= Trash Aesthetics =

Trash Aesthetics

Trash Aesthetics is a British independent record label founded in 2004 by Rob Fawkes and Claire Hewitson and active until 2014. Based in South London, it specialised in releasing limited-edition runs of singles by both local bands and international acts whose work is difficult to come by in the UK. Having started helping Rob and Claire with the label in 2007, Adam Killip took over running Trash Aesthetics in 2010.

TA701 (The label's first release) was a 480 copy 7" clear-vinyl pressing by Bloc Party called "She's Hearing Voices" which was released to critical acclaim, with BBC Radio 1 DJ Steve Lamacq labelling the track "genius". This was followed the same year with another limited single called 22 Grand Job, this time by The Rakes which was met with similar enthusiasm in the music press.

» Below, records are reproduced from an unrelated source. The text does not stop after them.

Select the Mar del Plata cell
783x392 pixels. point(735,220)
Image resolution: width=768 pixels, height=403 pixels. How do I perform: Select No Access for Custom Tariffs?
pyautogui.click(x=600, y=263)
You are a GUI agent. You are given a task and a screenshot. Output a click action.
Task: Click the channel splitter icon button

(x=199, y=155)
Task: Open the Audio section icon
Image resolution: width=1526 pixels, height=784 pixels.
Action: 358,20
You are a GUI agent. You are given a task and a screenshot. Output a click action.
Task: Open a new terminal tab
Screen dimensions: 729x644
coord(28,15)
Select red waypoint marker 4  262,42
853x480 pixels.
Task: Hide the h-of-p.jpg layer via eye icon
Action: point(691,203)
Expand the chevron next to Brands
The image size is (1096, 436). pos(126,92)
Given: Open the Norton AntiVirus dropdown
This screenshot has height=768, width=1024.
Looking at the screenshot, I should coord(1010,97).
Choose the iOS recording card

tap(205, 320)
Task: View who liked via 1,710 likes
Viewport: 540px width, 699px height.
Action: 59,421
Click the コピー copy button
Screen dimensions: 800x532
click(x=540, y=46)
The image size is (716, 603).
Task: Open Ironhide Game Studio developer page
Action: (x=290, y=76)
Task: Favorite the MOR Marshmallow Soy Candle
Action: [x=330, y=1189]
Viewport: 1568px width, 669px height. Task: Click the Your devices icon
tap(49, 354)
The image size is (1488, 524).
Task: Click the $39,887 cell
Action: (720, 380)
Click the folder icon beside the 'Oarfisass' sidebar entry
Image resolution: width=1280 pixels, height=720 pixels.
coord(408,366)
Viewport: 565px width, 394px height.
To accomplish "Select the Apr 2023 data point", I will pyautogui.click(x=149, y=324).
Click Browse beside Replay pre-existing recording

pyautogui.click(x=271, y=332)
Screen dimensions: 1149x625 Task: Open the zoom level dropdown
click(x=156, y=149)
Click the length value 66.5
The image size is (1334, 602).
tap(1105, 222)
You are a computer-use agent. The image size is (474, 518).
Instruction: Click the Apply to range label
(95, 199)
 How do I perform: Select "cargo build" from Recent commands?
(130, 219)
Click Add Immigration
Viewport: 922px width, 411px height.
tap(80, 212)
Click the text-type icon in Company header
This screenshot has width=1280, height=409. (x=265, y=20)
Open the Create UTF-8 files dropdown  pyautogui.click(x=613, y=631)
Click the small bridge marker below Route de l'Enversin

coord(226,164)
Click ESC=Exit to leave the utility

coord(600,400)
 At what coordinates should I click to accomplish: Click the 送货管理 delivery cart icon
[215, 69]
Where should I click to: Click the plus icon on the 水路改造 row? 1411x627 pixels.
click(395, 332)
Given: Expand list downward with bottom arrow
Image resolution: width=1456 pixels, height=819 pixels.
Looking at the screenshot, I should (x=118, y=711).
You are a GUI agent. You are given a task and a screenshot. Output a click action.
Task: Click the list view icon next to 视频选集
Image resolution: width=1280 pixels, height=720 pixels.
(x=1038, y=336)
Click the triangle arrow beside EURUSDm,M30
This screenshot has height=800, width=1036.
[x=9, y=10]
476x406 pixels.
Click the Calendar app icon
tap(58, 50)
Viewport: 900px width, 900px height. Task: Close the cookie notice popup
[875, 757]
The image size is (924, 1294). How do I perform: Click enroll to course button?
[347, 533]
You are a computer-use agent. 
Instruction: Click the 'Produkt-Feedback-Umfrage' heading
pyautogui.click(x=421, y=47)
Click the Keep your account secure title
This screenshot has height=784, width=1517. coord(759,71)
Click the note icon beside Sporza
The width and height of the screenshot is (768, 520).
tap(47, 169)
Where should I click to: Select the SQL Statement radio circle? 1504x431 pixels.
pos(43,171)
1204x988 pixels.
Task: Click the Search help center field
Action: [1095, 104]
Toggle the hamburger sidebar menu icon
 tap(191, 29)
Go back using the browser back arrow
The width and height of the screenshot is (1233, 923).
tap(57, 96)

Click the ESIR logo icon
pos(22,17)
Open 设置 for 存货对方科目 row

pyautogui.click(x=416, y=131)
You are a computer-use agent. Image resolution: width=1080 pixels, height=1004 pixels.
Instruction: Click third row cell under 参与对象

2005 saw the release of more limited 7"s by Omaha, Nebraska tap dancing indie troop Tilly and the Wall (signed to Conor Oberst's Team Love label in the US) and Brixton based country / power-pop 5 piece The Tailors. That year also saw the release of a 10" EP by Los Angeles-based three-piece Bedtime for Toys who went on to work with artists such as Har Mar Superstar and Le Tigre.

The label released The Tailors successful debut album Wakey Wakey in 2007 as well as an extremely limited 7" single by Projections (a side project of the band Blood Red Shoes) and Luke Abbott.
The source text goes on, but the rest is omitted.